New York - Dem tief gefallenen Filmproduzenten Harvey Weinstein wird von der New Yorker Staatsanwaltschaft eine weitere sexuelle Straftat zur Last gelegt. Im Jahr 2006 soll er eine dritte Frau zu einer sexuellen Handlung gezwungen haben, wie am Montag aus einer aktualisierten Anklageschrift hervorging.

Er müsse sich deshalb wegen eines weiteren Falles einer kriminellen sexuellen Handlung sowie in zwei Punkten wegen räuberischen sexuellen Angriffs verantworten, gab der New Yorker Bezirksstaatsanwalt Cyrus R. Vance Jr. bekannt. Für Letzteres kann man zu einer maximal lebenslänglichen Haftstrafe verurteilt werden.

Mehr als 75 Frauen werfen Weinstein sexulles Fehlverhalten vor

Weinstein wird demnach erzwungener Oralsex vorgeworfen, der sich um den 10. Juli 2006 ereignet haben soll. Eine Anhörung in dem Fall wurde für den kommenden Montag angesetzt.

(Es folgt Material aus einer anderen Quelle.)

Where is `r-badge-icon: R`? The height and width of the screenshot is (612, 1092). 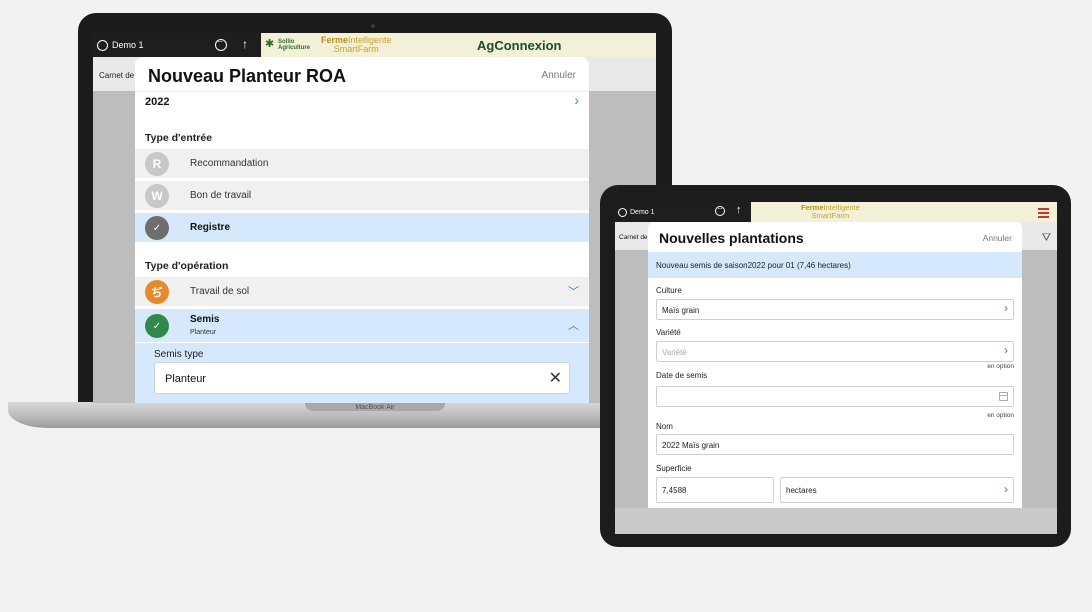 r-badge-icon: R is located at coordinates (157, 164).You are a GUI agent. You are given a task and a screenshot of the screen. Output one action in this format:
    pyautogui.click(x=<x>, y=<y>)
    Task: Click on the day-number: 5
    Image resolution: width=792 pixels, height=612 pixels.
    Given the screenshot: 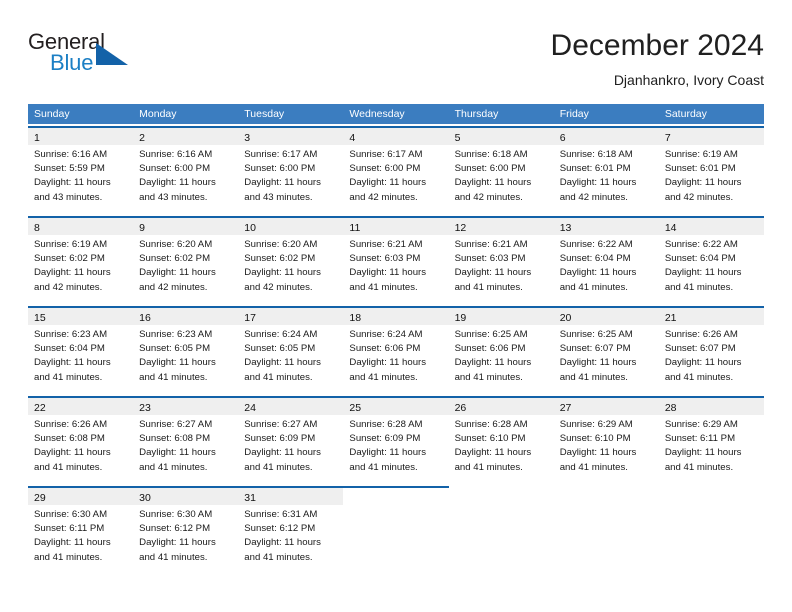 What is the action you would take?
    pyautogui.click(x=458, y=138)
    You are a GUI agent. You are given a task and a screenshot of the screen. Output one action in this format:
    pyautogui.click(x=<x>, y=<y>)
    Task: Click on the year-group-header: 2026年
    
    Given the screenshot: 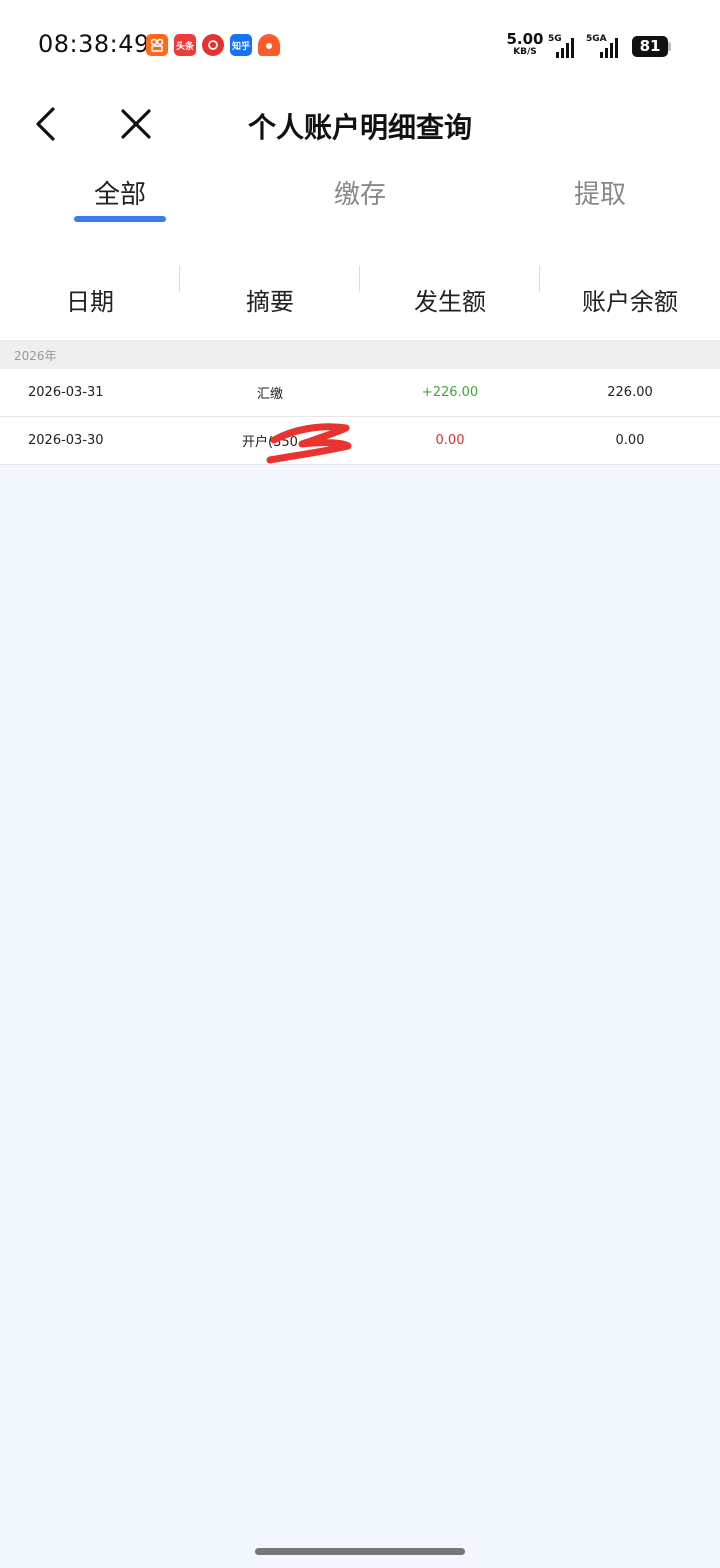 What is the action you would take?
    pyautogui.click(x=360, y=354)
    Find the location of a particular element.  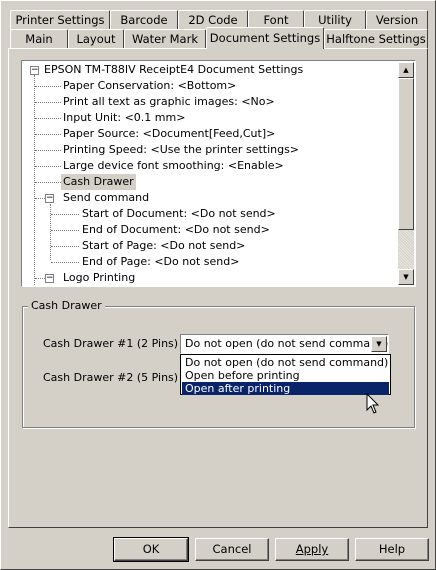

Mehr als 75 Frauen werfen Weinstein sexulles Fehlverhalten vor. Darunter sind mehrere Schauspielerinnen und Models. Die Fälle haben die #MeToo-Bewegung entfacht. In dessen Zuge haben unzählige Frauen in aller Welt über sexuelles Fehlverhalten von teils prominenten Männern berichtet, das ihnen widerfahren ist. Weinstein streitet alle Anschuldigungen ab.

Auch die neuen Anschuldigungen ließ Weinstein am Montag dementieren. Der Ex-Filmmogul gehe davon aus, „vollständig rehabilitiert“ zu werden, erklärte sein Anwalt Ben Brafman. Jegliche Handlung sei einvernehmlich gewesen. Der 66-Jährige werde deshalb am Montag auf nicht schuldig plädieren.

Zwei weitere Fälle werden der Anklage hinzugefügt

Der neue Fall wurde den bisherigen Anklagepunkten, die sich auf die Jahre 2004 und 2013 beziehen, hinzugefügt. Die Opfer, die sich an die Öffentlichkeit gewendet haben, hätten „außerordentlichen Mut“ bewiesen, erklärte Vance. „Wenn du eine Überlebende des rücksichtslosen Missbrauchs bist, der Herrn Weinstein vorgeworfen wird, ist immer noch Zeit zur Durchsetzung von Gerechtigkeit.“

Eine Geschworenenjury hatte Weinstein wegen der Anschuldigungen zweier anderer Frauen angeklagt. Eine der beiden Frauen sagte den Ermittlern, Weinstein habe sie 2013 in einem Hotelzimmer in die Enge getrieben und vergewaltigt. Die andere erklärte, Weinstein habe sie 2004 zum Oralsex gezwungen.